__LISTED ENTRIES__.
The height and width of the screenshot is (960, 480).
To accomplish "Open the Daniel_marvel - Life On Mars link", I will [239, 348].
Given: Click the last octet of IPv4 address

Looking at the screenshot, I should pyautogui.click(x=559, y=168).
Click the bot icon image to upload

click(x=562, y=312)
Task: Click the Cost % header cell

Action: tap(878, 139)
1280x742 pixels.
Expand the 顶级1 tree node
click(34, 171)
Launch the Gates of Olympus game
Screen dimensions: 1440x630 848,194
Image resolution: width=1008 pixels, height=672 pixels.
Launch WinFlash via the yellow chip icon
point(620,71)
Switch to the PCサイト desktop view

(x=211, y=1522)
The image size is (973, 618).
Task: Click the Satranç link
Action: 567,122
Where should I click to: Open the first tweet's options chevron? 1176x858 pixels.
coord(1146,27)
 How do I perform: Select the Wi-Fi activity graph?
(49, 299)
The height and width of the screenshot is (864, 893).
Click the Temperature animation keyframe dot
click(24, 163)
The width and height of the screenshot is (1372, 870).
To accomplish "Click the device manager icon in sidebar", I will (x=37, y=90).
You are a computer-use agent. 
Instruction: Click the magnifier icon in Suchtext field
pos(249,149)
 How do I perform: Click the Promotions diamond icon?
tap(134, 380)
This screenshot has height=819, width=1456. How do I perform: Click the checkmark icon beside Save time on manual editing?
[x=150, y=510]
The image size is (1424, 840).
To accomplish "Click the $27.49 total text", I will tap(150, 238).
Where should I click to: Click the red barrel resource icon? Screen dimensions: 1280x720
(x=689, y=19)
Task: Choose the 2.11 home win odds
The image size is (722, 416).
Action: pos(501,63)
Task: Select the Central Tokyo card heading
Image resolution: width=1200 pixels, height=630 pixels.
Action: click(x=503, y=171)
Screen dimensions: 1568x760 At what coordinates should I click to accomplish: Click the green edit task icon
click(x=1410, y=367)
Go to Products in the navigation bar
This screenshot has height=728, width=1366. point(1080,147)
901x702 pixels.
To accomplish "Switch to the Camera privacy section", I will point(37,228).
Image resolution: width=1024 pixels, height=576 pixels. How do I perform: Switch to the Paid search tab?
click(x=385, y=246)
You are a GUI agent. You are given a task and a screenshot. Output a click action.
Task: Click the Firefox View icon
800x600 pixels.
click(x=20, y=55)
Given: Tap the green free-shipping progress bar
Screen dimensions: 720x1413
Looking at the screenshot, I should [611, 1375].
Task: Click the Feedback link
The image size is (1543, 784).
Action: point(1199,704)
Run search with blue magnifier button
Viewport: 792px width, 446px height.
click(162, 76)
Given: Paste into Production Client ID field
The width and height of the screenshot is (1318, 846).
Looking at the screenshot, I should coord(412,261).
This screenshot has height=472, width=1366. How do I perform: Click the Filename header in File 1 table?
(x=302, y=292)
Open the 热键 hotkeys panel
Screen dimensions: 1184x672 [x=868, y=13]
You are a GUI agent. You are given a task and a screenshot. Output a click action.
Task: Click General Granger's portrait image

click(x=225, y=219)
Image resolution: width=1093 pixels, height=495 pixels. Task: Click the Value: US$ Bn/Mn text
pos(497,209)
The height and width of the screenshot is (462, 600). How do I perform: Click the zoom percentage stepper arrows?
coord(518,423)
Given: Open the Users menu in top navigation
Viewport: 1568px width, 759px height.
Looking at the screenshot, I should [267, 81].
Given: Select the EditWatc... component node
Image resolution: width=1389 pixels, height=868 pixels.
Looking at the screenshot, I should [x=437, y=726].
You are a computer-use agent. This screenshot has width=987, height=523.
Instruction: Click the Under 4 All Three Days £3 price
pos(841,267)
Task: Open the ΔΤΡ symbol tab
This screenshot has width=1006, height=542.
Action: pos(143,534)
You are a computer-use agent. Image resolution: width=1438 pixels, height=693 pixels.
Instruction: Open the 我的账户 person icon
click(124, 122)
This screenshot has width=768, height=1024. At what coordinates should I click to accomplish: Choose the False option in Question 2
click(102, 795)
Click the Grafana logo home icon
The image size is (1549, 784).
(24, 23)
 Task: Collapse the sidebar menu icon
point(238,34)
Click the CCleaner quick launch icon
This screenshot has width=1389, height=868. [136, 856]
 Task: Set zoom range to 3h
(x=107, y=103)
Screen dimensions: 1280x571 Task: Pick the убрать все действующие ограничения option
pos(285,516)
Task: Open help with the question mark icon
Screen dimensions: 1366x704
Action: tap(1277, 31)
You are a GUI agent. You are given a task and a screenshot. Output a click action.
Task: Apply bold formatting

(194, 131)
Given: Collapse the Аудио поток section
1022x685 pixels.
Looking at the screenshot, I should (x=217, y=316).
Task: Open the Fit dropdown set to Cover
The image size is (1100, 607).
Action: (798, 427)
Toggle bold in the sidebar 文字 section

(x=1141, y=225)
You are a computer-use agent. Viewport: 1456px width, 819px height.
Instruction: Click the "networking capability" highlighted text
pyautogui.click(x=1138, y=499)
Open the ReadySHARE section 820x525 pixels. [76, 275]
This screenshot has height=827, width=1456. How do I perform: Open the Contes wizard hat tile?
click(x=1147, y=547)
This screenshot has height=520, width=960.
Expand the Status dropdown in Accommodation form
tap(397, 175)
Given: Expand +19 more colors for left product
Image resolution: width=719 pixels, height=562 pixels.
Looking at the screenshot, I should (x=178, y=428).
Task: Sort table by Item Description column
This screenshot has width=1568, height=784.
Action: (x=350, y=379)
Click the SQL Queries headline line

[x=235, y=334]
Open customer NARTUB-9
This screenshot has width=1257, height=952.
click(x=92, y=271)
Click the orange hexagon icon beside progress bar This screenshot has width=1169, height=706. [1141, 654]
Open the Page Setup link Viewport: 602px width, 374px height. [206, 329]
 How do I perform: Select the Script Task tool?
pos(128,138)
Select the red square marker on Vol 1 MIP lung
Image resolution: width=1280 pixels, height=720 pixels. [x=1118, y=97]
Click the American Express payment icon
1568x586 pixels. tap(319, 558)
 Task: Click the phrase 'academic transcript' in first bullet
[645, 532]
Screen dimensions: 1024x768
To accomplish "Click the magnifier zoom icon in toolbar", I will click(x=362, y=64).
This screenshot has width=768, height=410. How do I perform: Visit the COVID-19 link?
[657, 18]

__EXERCISE DIRECTIONS__.
Give the number of lines in the entries that contain the word "computer", without any other words.

__FINISHED TASK__.
4